▶ _Supplied entries_:
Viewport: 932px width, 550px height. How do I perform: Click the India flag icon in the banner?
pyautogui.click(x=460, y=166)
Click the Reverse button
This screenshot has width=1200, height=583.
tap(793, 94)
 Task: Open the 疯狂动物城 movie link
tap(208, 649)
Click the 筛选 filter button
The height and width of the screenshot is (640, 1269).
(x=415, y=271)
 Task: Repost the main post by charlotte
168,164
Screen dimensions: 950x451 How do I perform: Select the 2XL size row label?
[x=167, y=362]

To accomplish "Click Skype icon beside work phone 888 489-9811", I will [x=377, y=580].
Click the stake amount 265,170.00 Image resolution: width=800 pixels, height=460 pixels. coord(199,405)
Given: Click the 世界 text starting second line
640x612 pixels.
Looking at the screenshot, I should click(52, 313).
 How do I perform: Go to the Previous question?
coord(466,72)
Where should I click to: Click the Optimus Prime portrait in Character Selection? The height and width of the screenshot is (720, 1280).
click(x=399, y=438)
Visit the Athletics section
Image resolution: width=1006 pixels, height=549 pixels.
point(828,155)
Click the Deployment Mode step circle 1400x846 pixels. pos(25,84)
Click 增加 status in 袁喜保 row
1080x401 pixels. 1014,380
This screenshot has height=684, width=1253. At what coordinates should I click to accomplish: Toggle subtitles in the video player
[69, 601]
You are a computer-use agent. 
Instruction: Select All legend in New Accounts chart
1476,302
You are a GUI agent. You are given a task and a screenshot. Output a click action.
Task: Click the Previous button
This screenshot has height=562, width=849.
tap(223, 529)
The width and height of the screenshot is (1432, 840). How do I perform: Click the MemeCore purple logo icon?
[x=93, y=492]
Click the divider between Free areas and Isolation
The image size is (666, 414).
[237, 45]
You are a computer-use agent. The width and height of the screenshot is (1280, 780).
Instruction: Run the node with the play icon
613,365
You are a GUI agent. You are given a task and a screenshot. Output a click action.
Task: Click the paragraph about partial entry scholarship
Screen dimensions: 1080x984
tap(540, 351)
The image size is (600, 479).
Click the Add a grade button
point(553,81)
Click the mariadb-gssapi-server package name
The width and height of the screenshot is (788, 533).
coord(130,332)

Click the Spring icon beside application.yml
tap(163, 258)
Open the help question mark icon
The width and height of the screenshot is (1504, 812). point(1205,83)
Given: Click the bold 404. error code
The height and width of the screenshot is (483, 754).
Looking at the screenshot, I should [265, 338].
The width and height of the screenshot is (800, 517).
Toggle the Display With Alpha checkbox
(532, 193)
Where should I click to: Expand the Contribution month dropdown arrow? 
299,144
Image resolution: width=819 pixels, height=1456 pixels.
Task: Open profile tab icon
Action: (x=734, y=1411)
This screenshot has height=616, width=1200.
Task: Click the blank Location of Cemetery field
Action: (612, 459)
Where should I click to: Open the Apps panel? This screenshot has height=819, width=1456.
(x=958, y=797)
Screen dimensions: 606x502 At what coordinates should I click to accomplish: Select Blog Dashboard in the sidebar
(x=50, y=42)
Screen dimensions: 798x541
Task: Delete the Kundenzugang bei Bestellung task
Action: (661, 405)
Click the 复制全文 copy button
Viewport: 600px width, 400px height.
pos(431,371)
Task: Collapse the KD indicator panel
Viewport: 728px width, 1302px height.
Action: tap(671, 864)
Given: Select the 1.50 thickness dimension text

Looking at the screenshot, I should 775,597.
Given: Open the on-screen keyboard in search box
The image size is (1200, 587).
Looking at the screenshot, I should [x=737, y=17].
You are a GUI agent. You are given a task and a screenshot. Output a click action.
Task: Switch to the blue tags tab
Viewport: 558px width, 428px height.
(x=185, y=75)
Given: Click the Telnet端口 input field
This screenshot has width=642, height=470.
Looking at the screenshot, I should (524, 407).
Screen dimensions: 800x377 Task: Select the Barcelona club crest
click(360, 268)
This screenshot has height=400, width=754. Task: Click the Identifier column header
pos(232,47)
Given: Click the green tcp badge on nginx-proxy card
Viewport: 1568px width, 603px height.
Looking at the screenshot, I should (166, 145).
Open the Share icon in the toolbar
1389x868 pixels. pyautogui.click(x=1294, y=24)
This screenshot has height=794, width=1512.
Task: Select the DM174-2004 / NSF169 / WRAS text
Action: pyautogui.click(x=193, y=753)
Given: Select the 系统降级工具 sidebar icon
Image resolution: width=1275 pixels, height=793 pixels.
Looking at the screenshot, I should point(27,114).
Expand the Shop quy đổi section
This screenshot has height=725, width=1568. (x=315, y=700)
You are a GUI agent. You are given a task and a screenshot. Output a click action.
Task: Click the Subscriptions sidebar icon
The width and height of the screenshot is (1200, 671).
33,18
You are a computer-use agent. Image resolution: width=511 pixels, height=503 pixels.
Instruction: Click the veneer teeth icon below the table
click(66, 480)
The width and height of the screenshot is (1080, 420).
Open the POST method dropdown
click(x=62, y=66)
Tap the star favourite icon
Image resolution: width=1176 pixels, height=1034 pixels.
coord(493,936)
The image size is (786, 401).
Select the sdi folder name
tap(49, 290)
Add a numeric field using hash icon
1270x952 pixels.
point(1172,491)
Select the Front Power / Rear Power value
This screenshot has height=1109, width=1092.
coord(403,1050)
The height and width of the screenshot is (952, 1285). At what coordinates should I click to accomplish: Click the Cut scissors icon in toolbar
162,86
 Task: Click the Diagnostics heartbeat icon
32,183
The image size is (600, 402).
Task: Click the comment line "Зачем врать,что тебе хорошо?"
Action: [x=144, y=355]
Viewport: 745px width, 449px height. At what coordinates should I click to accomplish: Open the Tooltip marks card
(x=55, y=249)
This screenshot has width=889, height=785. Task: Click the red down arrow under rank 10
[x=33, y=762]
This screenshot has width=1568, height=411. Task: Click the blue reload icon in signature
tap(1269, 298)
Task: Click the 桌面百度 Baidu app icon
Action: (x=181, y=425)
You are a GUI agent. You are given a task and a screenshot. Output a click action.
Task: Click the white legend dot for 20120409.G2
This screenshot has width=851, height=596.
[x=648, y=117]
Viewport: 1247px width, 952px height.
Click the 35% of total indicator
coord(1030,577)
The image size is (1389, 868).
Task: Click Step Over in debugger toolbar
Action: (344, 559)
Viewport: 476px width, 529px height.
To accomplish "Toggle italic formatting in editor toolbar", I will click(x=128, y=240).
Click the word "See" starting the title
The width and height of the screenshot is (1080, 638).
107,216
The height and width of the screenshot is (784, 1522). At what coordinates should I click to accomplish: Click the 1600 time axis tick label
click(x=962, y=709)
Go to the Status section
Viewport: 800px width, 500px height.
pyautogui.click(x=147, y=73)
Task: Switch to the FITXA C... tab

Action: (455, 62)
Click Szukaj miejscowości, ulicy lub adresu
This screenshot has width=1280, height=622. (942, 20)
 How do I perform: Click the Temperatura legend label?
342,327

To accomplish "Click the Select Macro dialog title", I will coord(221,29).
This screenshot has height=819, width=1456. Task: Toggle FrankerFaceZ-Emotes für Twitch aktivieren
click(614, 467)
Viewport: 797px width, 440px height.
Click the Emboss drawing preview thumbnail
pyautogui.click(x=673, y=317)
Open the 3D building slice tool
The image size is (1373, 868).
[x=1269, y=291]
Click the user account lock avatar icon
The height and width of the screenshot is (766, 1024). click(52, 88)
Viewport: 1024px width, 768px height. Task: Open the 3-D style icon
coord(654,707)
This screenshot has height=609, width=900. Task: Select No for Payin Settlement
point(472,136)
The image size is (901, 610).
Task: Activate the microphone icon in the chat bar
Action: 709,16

▶ _Problem to solve_: Copy all the data. Match it exactly.

▶ _Solution for this problem_:
Viewport: 932px width, 550px height. How do I perform: Click the India flag icon in the banner?
pyautogui.click(x=460, y=166)
Click the Reverse button
This screenshot has width=1200, height=583.
tap(793, 94)
 Task: Open the 疯狂动物城 movie link
tap(208, 649)
Click the 筛选 filter button
The height and width of the screenshot is (640, 1269).
(x=415, y=271)
 Task: Repost the main post by charlotte
168,164
Screen dimensions: 950x451 How do I perform: Select the 2XL size row label?
[x=167, y=362]

To accomplish "Click Skype icon beside work phone 888 489-9811", I will [x=377, y=580].
Click the stake amount 265,170.00 Image resolution: width=800 pixels, height=460 pixels. coord(199,405)
Given: Click the 世界 text starting second line
640x612 pixels.
Looking at the screenshot, I should click(52, 313).
 How do I perform: Go to the Previous question?
coord(466,72)
Where should I click to: Click the Optimus Prime portrait in Character Selection? The height and width of the screenshot is (720, 1280).
click(x=399, y=438)
Visit the Athletics section
Image resolution: width=1006 pixels, height=549 pixels.
point(828,155)
Click the Deployment Mode step circle 1400x846 pixels. pos(25,84)
Click 增加 status in 袁喜保 row
1080x401 pixels. 1014,380
This screenshot has height=684, width=1253. At what coordinates should I click to accomplish: Toggle subtitles in the video player
[69, 601]
You are a computer-use agent. 
Instruction: Select All legend in New Accounts chart
1476,302
You are a GUI agent. You are given a task and a screenshot. Output a click action.
Task: Click the Previous button
This screenshot has height=562, width=849.
tap(223, 529)
The width and height of the screenshot is (1432, 840). How do I perform: Click the MemeCore purple logo icon?
[x=93, y=492]
Click the divider between Free areas and Isolation
The image size is (666, 414).
[237, 45]
You are a computer-use agent. The width and height of the screenshot is (1280, 780).
Instruction: Run the node with the play icon
613,365
You are a GUI agent. You are given a task and a screenshot. Output a click action.
Task: Click the paragraph about partial entry scholarship
Screen dimensions: 1080x984
tap(540, 351)
The image size is (600, 479).
Click the Add a grade button
point(553,81)
Click the mariadb-gssapi-server package name
The width and height of the screenshot is (788, 533).
coord(130,332)

Click the Spring icon beside application.yml
tap(163, 258)
Open the help question mark icon
The width and height of the screenshot is (1504, 812). point(1205,83)
Given: Click the bold 404. error code
The height and width of the screenshot is (483, 754).
Looking at the screenshot, I should [265, 338].
The width and height of the screenshot is (800, 517).
Toggle the Display With Alpha checkbox
(532, 193)
Where should I click to: Expand the Contribution month dropdown arrow? 
299,144
Image resolution: width=819 pixels, height=1456 pixels.
Task: Open profile tab icon
Action: (x=734, y=1411)
This screenshot has height=616, width=1200.
Task: Click the blank Location of Cemetery field
Action: (612, 459)
Where should I click to: Open the Apps panel? This screenshot has height=819, width=1456.
(x=958, y=797)
Screen dimensions: 606x502 At what coordinates should I click to accomplish: Select Blog Dashboard in the sidebar
(x=50, y=42)
Screen dimensions: 798x541
Task: Delete the Kundenzugang bei Bestellung task
Action: (661, 405)
Click the 复制全文 copy button
Viewport: 600px width, 400px height.
pos(431,371)
Task: Collapse the KD indicator panel
Viewport: 728px width, 1302px height.
Action: tap(671, 864)
Given: Select the 1.50 thickness dimension text

Looking at the screenshot, I should 775,597.
Given: Open the on-screen keyboard in search box
The image size is (1200, 587).
Looking at the screenshot, I should [x=737, y=17].
You are a GUI agent. You are given a task and a screenshot. Output a click action.
Task: Switch to the blue tags tab
Viewport: 558px width, 428px height.
(x=185, y=75)
Given: Click the Telnet端口 input field
This screenshot has width=642, height=470.
Looking at the screenshot, I should (524, 407).
Screen dimensions: 800x377 Task: Select the Barcelona club crest
click(360, 268)
This screenshot has height=400, width=754. Task: Click the Identifier column header
pos(232,47)
Given: Click the green tcp badge on nginx-proxy card
Viewport: 1568px width, 603px height.
Looking at the screenshot, I should (166, 145).
Open the Share icon in the toolbar
1389x868 pixels. pyautogui.click(x=1294, y=24)
This screenshot has height=794, width=1512.
Task: Select the DM174-2004 / NSF169 / WRAS text
Action: pyautogui.click(x=193, y=753)
Given: Select the 系统降级工具 sidebar icon
Image resolution: width=1275 pixels, height=793 pixels.
Looking at the screenshot, I should point(27,114).
Expand the Shop quy đổi section
This screenshot has height=725, width=1568. (x=315, y=700)
You are a GUI agent. You are given a task and a screenshot. Output a click action.
Task: Click the Subscriptions sidebar icon
The width and height of the screenshot is (1200, 671).
33,18
You are a computer-use agent. Image resolution: width=511 pixels, height=503 pixels.
Instruction: Click the veneer teeth icon below the table
click(66, 480)
The width and height of the screenshot is (1080, 420).
Open the POST method dropdown
click(x=62, y=66)
Tap the star favourite icon
Image resolution: width=1176 pixels, height=1034 pixels.
coord(493,936)
The image size is (786, 401).
Select the sdi folder name
tap(49, 290)
Add a numeric field using hash icon
1270x952 pixels.
point(1172,491)
Select the Front Power / Rear Power value
This screenshot has height=1109, width=1092.
coord(403,1050)
The height and width of the screenshot is (952, 1285). At what coordinates should I click to accomplish: Click the Cut scissors icon in toolbar
162,86
 Task: Click the Diagnostics heartbeat icon
32,183
The image size is (600, 402).
Task: Click the comment line "Зачем врать,что тебе хорошо?"
Action: [x=144, y=355]
Viewport: 745px width, 449px height. At what coordinates should I click to accomplish: Open the Tooltip marks card
(x=55, y=249)
This screenshot has width=889, height=785. Task: Click the red down arrow under rank 10
[x=33, y=762]
This screenshot has width=1568, height=411. Task: Click the blue reload icon in signature
tap(1269, 298)
Task: Click the 桌面百度 Baidu app icon
Action: (x=181, y=425)
You are a GUI agent. You are given a task and a screenshot. Output a click action.
Task: Click the white legend dot for 20120409.G2
This screenshot has width=851, height=596.
[x=648, y=117]
Viewport: 1247px width, 952px height.
Click the 35% of total indicator
coord(1030,577)
The image size is (1389, 868).
Task: Click Step Over in debugger toolbar
Action: (344, 559)
Viewport: 476px width, 529px height.
To accomplish "Toggle italic formatting in editor toolbar", I will click(x=128, y=240).
Click the word "See" starting the title
The width and height of the screenshot is (1080, 638).
107,216
The height and width of the screenshot is (784, 1522). At what coordinates should I click to accomplish: Click the 1600 time axis tick label
click(x=962, y=709)
Go to the Status section
Viewport: 800px width, 500px height.
pyautogui.click(x=147, y=73)
Task: Switch to the FITXA C... tab

Action: (455, 62)
Click Szukaj miejscowości, ulicy lub adresu
This screenshot has width=1280, height=622. (942, 20)
 How do I perform: Click the Temperatura legend label?
342,327

To accomplish "Click the Select Macro dialog title", I will coord(221,29).
This screenshot has height=819, width=1456. Task: Toggle FrankerFaceZ-Emotes für Twitch aktivieren
click(614, 467)
Viewport: 797px width, 440px height.
Click the Emboss drawing preview thumbnail
pyautogui.click(x=673, y=317)
Open the 3D building slice tool
The image size is (1373, 868).
[x=1269, y=291]
Click the user account lock avatar icon
The height and width of the screenshot is (766, 1024). click(52, 88)
Viewport: 1024px width, 768px height. Task: Open the 3-D style icon
coord(654,707)
This screenshot has height=609, width=900. Task: Select No for Payin Settlement
point(472,136)
The image size is (901, 610).
Task: Activate the microphone icon in the chat bar
Action: 709,16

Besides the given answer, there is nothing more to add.